In a lonely village there lived an impoverished widow with five children. Each day she eked out a living by taking in laundry for the villagers. The day came when there was no washing to be done, and not a penny left to buy a crust of bread. The children cried and pulled at her apron, begging for something to eat. The mother’s heart broke within her. She turned to the Father of Orphans, and pleaded: “Dear G-d in Heaven, please have pity on my poor, hungry children, and give me food for them!”
The Sages teach us that the Gate of Tears always remains open to our prayers. Heaven heard her pleas and led her outdoors, where she discovered an egg by the wayside. Overcome with joy, she picked it up and showed it to the children.
“How wonderful!” she exclaimed. “Thank Heaven, we’re saved!” She cuddled the egg in her hands and started to sing and dance.
The little ones clustered around her. “Mommy! Please cook the egg for us now! We’re so hungry!” pleaded her little ones. “You can sing and dance afterwards!”

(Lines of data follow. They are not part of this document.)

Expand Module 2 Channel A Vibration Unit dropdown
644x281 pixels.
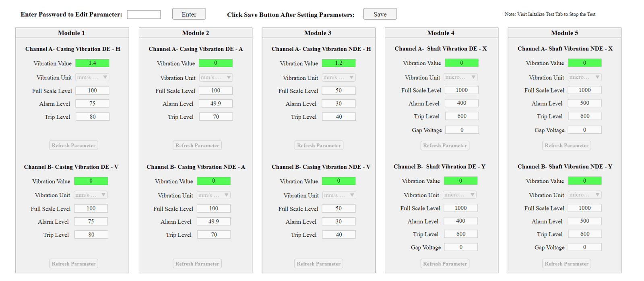[x=216, y=78]
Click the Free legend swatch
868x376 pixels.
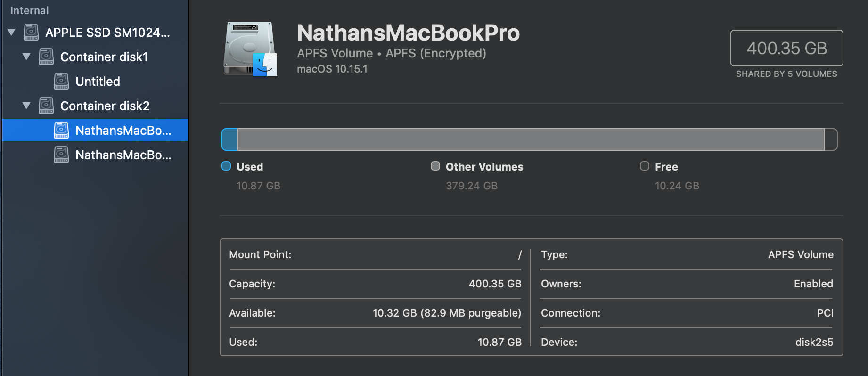coord(645,166)
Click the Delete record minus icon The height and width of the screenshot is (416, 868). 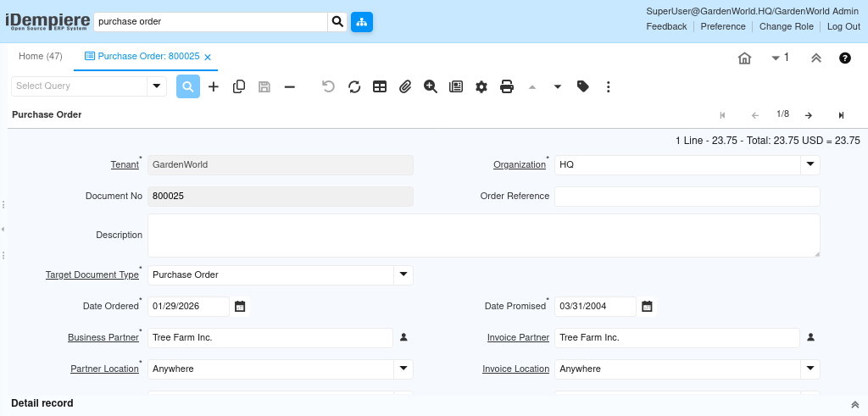click(x=290, y=86)
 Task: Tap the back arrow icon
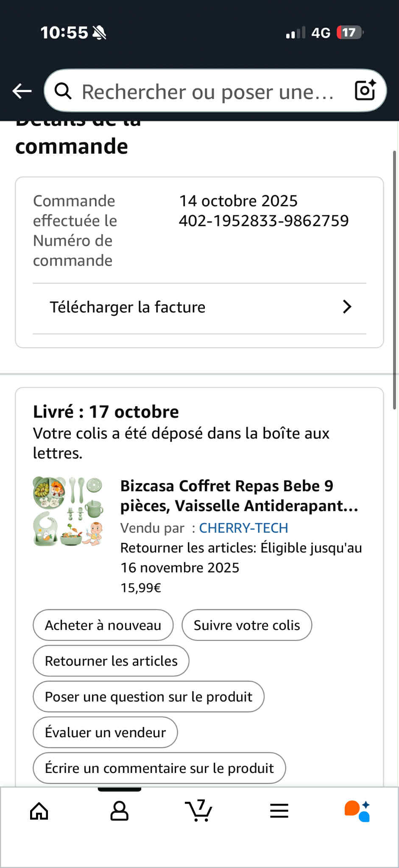[x=22, y=91]
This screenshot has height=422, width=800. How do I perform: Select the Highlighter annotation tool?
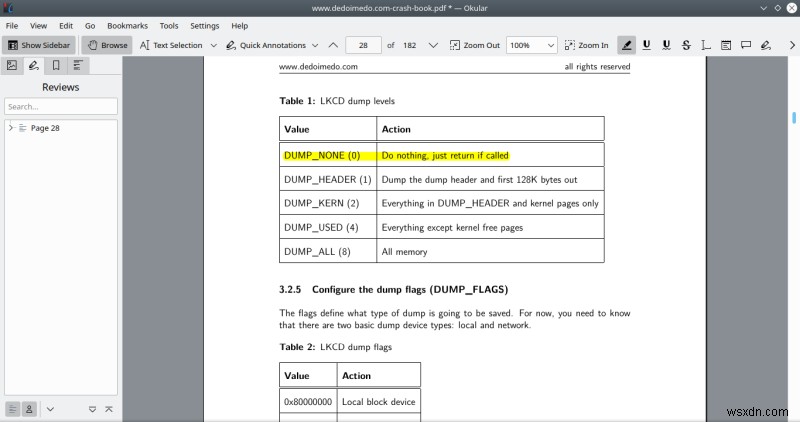click(x=627, y=45)
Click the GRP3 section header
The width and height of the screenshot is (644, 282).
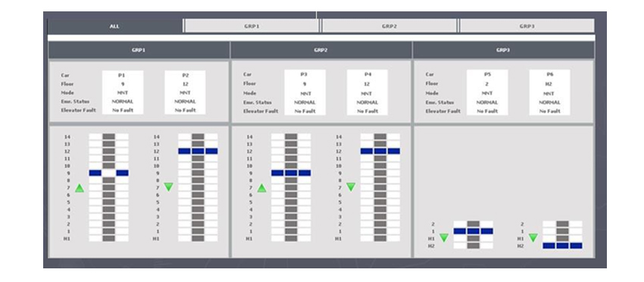coord(504,50)
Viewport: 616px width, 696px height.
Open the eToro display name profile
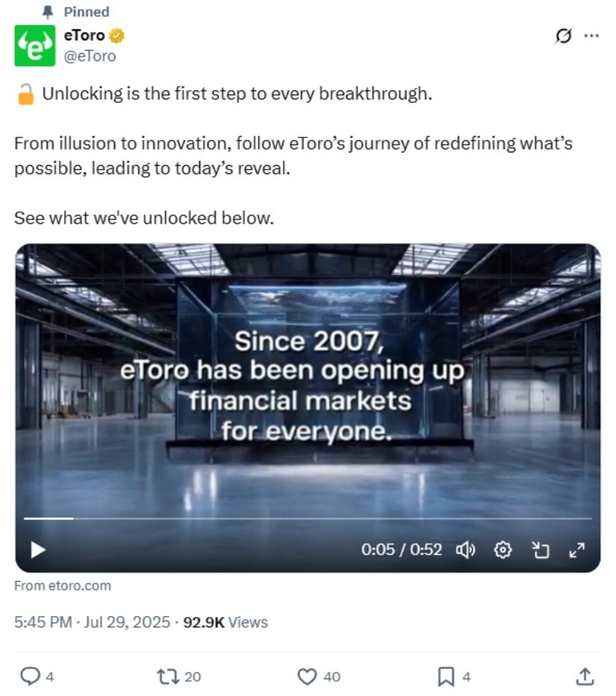[x=84, y=35]
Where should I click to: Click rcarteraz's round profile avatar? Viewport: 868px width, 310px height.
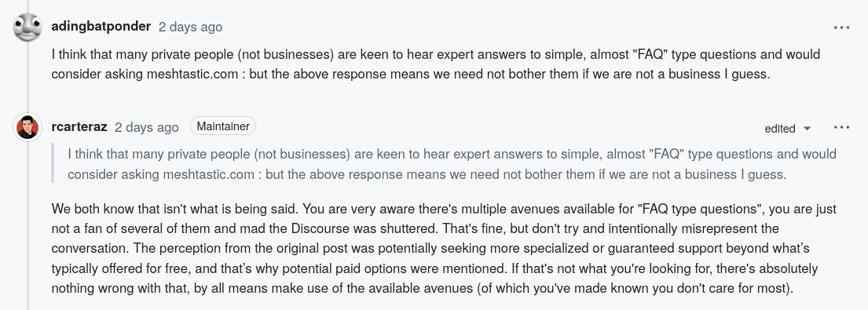click(27, 127)
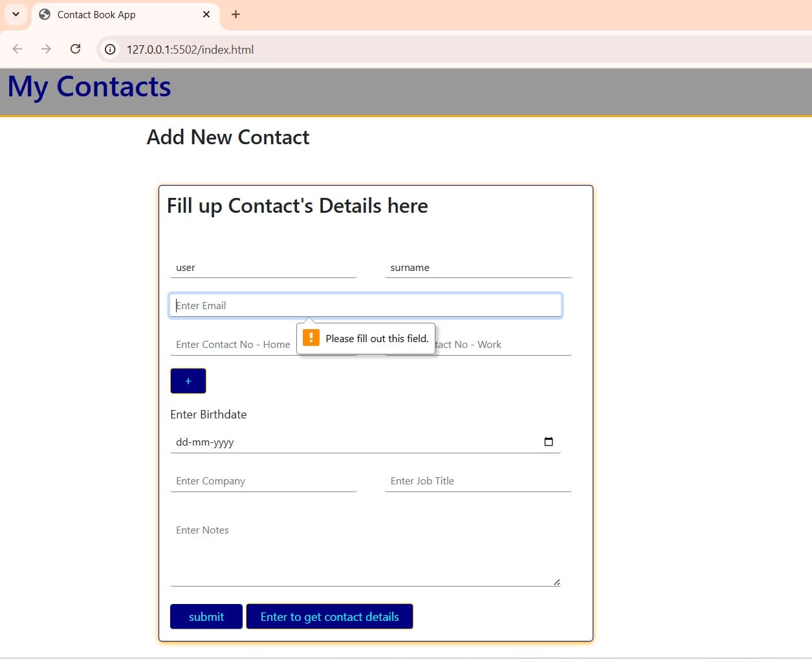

“But this egg is not for cooking,” explained the mother with a wide smile. “No, no children! Don’t be in such a hurry. If we eat this egg today, we’ll loose our fortune. Let’s be wise, and look ahead to the future.
“We’ll ask a kind neighbor to put our egg in the nest of one of her hens, together with the hen’s eggs, so that it will hatch into a little chick. Then we’ll feed the chick and look after it, until it grows up and becomes a mother hen that gives us more and more eggs, another one each day! Imagine!”
“But Mother, we’re hungry right now!” begged the children. “We want to eat the egg today, not to wait for it to hatch!”
Mother had no ear for their cries. She was completely taken up with her vision of a better future, and continued to describe it to her youngsters:
“Then, when we have all those eggs, our own hen will sit on them to keep them warm and hatch them. We’ll have a whole chicken coop full of hens laying eggs for us to sell.
“When we have enough, we can sell the chickens and buy a cow! Imagine having a cow, children! We will have fresh, creamy milk to drink every day!” Little hands of hungry children reached out for the egg, but Mother held it up high to protect it. As though in a trance, she continued to describe the beautiful, well-fed future she saw for them.
“When the cow gives birth to a calf,” she continued, “we’ll look after it and take it out to pasture, so it will grow up large and strong. Then we can hitch a harness to it and use it to plow our field…”
“Mommy, we want something to eat…” interrupted the children impatiently. Again and again they reached out, trying to take the egg from their mother’s hands, but she held it high over her head and continued to prance with joy at the thought of the wonderful wealth this egg would bring them.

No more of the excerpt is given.